» **Task objective**
Output the records, every one, exactly as given.

» **Data shown**

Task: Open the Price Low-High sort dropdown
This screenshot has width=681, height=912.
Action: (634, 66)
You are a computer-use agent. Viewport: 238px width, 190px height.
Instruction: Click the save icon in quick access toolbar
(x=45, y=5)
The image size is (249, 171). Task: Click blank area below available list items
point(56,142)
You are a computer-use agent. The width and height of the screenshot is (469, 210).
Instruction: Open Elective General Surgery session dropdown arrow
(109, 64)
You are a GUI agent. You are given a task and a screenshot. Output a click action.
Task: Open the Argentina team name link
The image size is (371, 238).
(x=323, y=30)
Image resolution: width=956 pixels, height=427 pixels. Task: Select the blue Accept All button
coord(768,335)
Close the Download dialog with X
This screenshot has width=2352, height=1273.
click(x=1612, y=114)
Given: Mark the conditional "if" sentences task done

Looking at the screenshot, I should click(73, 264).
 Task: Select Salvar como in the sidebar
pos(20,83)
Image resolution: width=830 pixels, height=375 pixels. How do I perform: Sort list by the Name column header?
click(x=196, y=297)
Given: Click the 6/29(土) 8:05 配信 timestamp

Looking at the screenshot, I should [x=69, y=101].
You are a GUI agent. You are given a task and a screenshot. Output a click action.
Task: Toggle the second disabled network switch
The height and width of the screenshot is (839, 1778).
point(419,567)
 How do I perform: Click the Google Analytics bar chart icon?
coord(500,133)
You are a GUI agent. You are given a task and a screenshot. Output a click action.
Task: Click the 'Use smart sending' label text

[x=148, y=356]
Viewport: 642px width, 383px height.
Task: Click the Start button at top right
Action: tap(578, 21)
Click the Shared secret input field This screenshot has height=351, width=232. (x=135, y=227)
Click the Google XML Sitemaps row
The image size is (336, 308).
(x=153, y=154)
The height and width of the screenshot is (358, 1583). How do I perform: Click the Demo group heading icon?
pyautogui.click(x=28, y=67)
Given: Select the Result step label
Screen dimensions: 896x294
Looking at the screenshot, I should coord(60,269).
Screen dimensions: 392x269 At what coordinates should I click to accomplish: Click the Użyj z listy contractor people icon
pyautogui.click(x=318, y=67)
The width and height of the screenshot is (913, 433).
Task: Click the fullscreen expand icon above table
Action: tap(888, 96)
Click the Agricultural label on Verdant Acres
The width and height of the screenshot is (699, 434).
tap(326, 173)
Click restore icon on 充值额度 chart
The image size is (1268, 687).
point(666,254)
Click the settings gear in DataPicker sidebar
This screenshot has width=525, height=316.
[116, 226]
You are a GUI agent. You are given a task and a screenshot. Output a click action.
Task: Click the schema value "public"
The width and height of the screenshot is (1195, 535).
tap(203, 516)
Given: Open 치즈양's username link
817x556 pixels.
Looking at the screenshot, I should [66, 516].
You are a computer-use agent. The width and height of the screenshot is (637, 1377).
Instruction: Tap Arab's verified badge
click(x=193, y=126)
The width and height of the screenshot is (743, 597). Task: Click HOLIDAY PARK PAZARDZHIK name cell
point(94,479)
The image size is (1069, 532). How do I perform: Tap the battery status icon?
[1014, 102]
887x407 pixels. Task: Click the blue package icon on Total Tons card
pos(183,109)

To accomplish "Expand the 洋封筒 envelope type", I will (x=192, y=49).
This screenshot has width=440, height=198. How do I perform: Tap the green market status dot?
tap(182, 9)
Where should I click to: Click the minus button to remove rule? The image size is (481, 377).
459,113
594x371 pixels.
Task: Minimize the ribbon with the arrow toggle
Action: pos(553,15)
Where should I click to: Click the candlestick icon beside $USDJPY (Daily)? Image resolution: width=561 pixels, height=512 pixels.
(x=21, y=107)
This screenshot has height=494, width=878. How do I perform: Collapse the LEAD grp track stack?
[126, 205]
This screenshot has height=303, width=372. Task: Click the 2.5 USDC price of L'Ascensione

» **Solution to the problem**
Task: Open the Price Low-High sort dropdown
This screenshot has width=681, height=912.
Action: (634, 66)
You are a computer-use agent. Viewport: 238px width, 190px height.
Instruction: Click the save icon in quick access toolbar
(x=45, y=5)
The image size is (249, 171). Task: Click blank area below available list items
point(56,142)
You are a computer-use agent. The width and height of the screenshot is (469, 210).
Instruction: Open Elective General Surgery session dropdown arrow
(109, 64)
You are a GUI agent. You are given a task and a screenshot. Output a click action.
Task: Open the Argentina team name link
The image size is (371, 238).
(x=323, y=30)
Image resolution: width=956 pixels, height=427 pixels. Task: Select the blue Accept All button
coord(768,335)
Close the Download dialog with X
This screenshot has width=2352, height=1273.
click(x=1612, y=114)
Given: Mark the conditional "if" sentences task done

Looking at the screenshot, I should click(73, 264).
 Task: Select Salvar como in the sidebar
pos(20,83)
Image resolution: width=830 pixels, height=375 pixels. How do I perform: Sort list by the Name column header?
click(x=196, y=297)
Given: Click the 6/29(土) 8:05 配信 timestamp

Looking at the screenshot, I should [x=69, y=101].
You are a GUI agent. You are given a task and a screenshot. Output a click action.
Task: Toggle the second disabled network switch
The height and width of the screenshot is (839, 1778).
point(419,567)
 How do I perform: Click the Google Analytics bar chart icon?
coord(500,133)
You are a GUI agent. You are given a task and a screenshot. Output a click action.
Task: Click the 'Use smart sending' label text

[x=148, y=356]
Viewport: 642px width, 383px height.
Task: Click the Start button at top right
Action: tap(578, 21)
Click the Shared secret input field This screenshot has height=351, width=232. (x=135, y=227)
Click the Google XML Sitemaps row
The image size is (336, 308).
(x=153, y=154)
The height and width of the screenshot is (358, 1583). How do I perform: Click the Demo group heading icon?
pyautogui.click(x=28, y=67)
Given: Select the Result step label
Screen dimensions: 896x294
Looking at the screenshot, I should coord(60,269).
Screen dimensions: 392x269 At what coordinates should I click to accomplish: Click the Użyj z listy contractor people icon
pyautogui.click(x=318, y=67)
The width and height of the screenshot is (913, 433).
Task: Click the fullscreen expand icon above table
Action: tap(888, 96)
Click the Agricultural label on Verdant Acres
The width and height of the screenshot is (699, 434).
tap(326, 173)
Click restore icon on 充值额度 chart
The image size is (1268, 687).
point(666,254)
Click the settings gear in DataPicker sidebar
This screenshot has width=525, height=316.
[116, 226]
You are a GUI agent. You are given a task and a screenshot. Output a click action.
Task: Click the schema value "public"
The width and height of the screenshot is (1195, 535).
tap(203, 516)
Given: Open 치즈양's username link
817x556 pixels.
Looking at the screenshot, I should [66, 516].
You are a computer-use agent. The width and height of the screenshot is (637, 1377).
Instruction: Tap Arab's verified badge
click(x=193, y=126)
The width and height of the screenshot is (743, 597). Task: Click HOLIDAY PARK PAZARDZHIK name cell
point(94,479)
The image size is (1069, 532). How do I perform: Tap the battery status icon?
[1014, 102]
887x407 pixels. Task: Click the blue package icon on Total Tons card
pos(183,109)

To accomplish "Expand the 洋封筒 envelope type", I will (x=192, y=49).
This screenshot has width=440, height=198. How do I perform: Tap the green market status dot?
tap(182, 9)
Where should I click to: Click the minus button to remove rule? The image size is (481, 377).
459,113
594x371 pixels.
Task: Minimize the ribbon with the arrow toggle
Action: pos(553,15)
Where should I click to: Click the candlestick icon beside $USDJPY (Daily)? Image resolution: width=561 pixels, height=512 pixels.
(x=21, y=107)
This screenshot has height=494, width=878. How do I perform: Collapse the LEAD grp track stack?
[126, 205]
This screenshot has height=303, width=372. Task: Click the 2.5 USDC price of L'Ascensione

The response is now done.